● Task instructions:
Reproduce the rows below without changes, beginning at the line that contains "Where should I click to: Click the text" and stopping after the line that contains "The height and width of the screenshot is (784, 1558).".

● Materials provided:
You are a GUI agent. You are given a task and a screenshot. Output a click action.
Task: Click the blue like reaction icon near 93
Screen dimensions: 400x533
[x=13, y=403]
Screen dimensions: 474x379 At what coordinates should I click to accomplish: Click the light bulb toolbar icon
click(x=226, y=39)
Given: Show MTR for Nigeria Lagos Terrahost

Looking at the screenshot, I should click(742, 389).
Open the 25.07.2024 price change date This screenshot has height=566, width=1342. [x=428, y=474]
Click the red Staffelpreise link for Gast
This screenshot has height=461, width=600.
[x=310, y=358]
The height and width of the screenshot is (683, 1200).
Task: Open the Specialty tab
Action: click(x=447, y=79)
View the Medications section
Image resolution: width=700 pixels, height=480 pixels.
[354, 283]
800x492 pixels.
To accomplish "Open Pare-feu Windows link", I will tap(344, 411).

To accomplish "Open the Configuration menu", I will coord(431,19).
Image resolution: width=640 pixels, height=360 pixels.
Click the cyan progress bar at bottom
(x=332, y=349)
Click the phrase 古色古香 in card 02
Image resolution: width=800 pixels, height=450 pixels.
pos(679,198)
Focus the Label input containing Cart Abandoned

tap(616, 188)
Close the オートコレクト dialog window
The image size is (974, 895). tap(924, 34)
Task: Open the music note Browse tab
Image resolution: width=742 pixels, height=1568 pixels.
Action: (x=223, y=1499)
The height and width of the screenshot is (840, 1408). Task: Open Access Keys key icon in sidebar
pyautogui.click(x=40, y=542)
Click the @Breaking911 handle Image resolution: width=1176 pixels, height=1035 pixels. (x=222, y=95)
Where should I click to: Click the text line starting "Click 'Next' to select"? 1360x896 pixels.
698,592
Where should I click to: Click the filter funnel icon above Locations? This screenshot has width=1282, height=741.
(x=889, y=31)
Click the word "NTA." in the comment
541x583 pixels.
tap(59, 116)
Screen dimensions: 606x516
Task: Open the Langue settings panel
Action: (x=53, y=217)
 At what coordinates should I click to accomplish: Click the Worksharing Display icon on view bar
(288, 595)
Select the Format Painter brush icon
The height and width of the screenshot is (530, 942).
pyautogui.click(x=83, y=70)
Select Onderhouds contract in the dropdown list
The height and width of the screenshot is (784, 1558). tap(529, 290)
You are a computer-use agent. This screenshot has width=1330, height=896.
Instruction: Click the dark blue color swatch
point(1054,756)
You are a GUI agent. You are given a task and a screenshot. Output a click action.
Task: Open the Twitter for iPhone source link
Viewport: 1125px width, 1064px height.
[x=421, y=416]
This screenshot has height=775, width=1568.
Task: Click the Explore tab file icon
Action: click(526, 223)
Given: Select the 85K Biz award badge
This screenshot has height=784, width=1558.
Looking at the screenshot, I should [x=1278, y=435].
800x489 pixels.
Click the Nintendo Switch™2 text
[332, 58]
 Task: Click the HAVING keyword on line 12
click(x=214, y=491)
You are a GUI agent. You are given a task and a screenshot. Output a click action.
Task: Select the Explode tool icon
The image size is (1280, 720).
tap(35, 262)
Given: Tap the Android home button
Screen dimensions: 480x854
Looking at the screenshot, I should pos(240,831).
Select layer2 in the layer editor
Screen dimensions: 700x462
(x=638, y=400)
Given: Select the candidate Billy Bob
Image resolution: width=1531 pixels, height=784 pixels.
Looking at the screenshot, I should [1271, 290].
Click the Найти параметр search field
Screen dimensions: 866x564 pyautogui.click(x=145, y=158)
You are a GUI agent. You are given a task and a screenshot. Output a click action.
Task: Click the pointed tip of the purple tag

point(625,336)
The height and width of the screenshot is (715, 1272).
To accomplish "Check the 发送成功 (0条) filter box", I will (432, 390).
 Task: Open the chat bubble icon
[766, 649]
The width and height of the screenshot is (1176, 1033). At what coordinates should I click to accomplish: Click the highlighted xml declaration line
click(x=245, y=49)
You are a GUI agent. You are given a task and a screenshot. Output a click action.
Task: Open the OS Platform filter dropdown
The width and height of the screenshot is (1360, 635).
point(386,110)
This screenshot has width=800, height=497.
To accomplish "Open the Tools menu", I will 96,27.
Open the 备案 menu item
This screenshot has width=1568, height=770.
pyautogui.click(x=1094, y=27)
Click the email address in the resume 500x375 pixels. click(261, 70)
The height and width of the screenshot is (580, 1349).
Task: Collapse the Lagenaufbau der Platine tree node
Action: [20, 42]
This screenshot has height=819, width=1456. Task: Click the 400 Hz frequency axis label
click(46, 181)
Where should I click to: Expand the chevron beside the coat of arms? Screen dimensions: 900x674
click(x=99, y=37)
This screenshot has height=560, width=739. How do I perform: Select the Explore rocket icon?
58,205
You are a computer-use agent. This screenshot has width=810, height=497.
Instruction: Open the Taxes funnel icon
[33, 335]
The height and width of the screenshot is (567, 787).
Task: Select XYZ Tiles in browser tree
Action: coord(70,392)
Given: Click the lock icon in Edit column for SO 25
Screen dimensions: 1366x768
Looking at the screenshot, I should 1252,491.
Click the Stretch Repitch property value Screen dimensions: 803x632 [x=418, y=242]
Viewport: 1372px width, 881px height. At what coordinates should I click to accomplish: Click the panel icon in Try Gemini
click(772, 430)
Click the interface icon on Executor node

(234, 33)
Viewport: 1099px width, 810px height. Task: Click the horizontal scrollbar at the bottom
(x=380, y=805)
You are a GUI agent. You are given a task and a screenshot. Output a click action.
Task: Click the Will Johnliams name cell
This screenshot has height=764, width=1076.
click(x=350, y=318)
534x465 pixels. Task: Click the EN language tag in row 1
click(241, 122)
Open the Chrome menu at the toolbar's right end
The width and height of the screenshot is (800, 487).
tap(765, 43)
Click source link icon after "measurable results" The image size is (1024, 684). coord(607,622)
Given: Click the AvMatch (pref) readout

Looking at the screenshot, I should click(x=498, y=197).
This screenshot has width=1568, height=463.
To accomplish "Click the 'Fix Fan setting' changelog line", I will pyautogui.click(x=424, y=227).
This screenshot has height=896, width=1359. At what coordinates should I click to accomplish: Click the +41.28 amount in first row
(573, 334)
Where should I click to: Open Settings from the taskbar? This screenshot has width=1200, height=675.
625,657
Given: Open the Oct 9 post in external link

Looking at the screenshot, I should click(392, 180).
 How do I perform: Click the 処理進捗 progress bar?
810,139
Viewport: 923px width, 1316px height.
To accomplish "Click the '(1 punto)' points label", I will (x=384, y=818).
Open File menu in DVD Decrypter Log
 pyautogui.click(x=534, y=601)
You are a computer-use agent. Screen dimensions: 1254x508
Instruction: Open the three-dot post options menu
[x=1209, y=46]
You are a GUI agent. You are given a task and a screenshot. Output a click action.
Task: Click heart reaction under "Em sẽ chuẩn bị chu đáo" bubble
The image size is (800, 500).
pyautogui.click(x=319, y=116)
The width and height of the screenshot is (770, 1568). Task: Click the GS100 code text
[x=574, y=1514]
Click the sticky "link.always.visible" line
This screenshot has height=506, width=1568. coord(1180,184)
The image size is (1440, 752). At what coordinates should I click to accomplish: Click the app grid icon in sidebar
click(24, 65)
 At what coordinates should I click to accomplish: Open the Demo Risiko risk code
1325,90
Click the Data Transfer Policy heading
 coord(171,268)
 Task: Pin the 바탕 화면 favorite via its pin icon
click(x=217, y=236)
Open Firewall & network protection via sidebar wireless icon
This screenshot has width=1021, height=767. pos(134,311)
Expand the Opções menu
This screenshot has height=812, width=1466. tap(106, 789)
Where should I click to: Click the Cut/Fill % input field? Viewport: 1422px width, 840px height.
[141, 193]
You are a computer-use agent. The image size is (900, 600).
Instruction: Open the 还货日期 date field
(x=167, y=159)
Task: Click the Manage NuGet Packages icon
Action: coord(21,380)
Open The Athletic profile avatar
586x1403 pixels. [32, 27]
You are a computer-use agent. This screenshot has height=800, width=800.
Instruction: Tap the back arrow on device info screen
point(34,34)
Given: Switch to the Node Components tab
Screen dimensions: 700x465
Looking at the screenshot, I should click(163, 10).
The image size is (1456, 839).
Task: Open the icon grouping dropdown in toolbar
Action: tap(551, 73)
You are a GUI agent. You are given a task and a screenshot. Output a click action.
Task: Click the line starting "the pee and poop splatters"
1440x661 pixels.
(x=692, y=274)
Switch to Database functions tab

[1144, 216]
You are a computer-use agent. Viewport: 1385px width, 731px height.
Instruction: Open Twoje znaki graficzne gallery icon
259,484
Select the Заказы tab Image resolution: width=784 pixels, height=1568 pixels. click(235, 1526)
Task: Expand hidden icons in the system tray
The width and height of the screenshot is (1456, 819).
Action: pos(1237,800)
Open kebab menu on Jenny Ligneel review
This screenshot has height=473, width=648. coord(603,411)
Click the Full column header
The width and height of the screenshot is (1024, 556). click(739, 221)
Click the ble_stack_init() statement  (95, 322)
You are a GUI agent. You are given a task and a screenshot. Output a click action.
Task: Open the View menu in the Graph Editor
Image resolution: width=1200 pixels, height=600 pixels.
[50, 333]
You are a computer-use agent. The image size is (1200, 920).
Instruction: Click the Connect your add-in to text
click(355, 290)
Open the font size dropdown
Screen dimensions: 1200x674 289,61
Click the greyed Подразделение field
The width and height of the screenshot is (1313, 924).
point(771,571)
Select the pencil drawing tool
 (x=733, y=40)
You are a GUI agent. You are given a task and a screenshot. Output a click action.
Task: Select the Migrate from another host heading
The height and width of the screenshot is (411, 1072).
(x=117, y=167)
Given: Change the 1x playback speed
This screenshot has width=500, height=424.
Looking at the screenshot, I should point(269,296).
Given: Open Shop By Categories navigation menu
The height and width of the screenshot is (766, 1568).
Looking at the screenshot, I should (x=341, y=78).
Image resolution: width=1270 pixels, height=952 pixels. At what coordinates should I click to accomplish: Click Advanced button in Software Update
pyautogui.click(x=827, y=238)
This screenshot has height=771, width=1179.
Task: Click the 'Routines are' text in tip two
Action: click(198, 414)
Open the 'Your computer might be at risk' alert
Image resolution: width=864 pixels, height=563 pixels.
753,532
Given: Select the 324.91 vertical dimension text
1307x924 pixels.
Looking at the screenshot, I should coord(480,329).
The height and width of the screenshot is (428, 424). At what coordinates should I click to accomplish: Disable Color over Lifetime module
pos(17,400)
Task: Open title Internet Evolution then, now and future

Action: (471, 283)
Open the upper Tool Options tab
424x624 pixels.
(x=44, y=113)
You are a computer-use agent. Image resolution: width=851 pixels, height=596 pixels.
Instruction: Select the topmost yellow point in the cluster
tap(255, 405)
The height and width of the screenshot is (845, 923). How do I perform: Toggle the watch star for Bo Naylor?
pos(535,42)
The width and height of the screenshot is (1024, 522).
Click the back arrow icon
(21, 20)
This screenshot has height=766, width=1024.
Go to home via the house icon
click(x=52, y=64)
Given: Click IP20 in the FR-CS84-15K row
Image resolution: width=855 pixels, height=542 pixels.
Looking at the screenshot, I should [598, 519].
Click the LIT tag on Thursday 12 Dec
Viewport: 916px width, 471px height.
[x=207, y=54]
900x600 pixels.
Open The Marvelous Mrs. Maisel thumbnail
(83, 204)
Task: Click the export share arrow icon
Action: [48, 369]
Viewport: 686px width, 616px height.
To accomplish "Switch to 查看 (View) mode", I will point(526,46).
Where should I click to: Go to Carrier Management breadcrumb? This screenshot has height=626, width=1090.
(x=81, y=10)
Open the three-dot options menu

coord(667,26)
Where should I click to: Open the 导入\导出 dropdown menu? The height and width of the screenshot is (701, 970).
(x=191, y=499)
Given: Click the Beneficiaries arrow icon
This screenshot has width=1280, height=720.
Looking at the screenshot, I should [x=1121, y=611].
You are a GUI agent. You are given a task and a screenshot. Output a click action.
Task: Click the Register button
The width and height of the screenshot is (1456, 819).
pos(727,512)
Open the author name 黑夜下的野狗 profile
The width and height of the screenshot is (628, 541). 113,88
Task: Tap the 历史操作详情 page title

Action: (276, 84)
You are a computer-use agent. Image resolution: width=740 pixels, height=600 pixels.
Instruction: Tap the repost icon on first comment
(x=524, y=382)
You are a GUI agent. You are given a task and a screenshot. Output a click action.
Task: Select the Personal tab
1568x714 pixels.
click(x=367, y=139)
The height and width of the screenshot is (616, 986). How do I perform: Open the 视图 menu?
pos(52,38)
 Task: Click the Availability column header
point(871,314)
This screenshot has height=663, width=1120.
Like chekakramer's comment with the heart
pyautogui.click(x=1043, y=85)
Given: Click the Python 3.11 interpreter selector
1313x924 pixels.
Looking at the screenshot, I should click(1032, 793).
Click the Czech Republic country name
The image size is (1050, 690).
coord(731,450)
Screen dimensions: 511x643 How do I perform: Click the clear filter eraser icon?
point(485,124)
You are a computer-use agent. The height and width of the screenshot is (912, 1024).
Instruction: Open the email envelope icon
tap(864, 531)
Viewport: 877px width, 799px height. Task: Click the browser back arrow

● Finished task:
Where should I click to: Click the text line starting "Click 'Next' to select"? 1360x896 pixels.
698,592
Where should I click to: Click the filter funnel icon above Locations? This screenshot has width=1282, height=741.
(x=889, y=31)
Click the word "NTA." in the comment
541x583 pixels.
tap(59, 116)
Screen dimensions: 606x516
Task: Open the Langue settings panel
Action: (x=53, y=217)
 At what coordinates should I click to accomplish: Click the Worksharing Display icon on view bar
(288, 595)
Select the Format Painter brush icon
The height and width of the screenshot is (530, 942).
pyautogui.click(x=83, y=70)
Select Onderhouds contract in the dropdown list
The height and width of the screenshot is (784, 1558). tap(529, 290)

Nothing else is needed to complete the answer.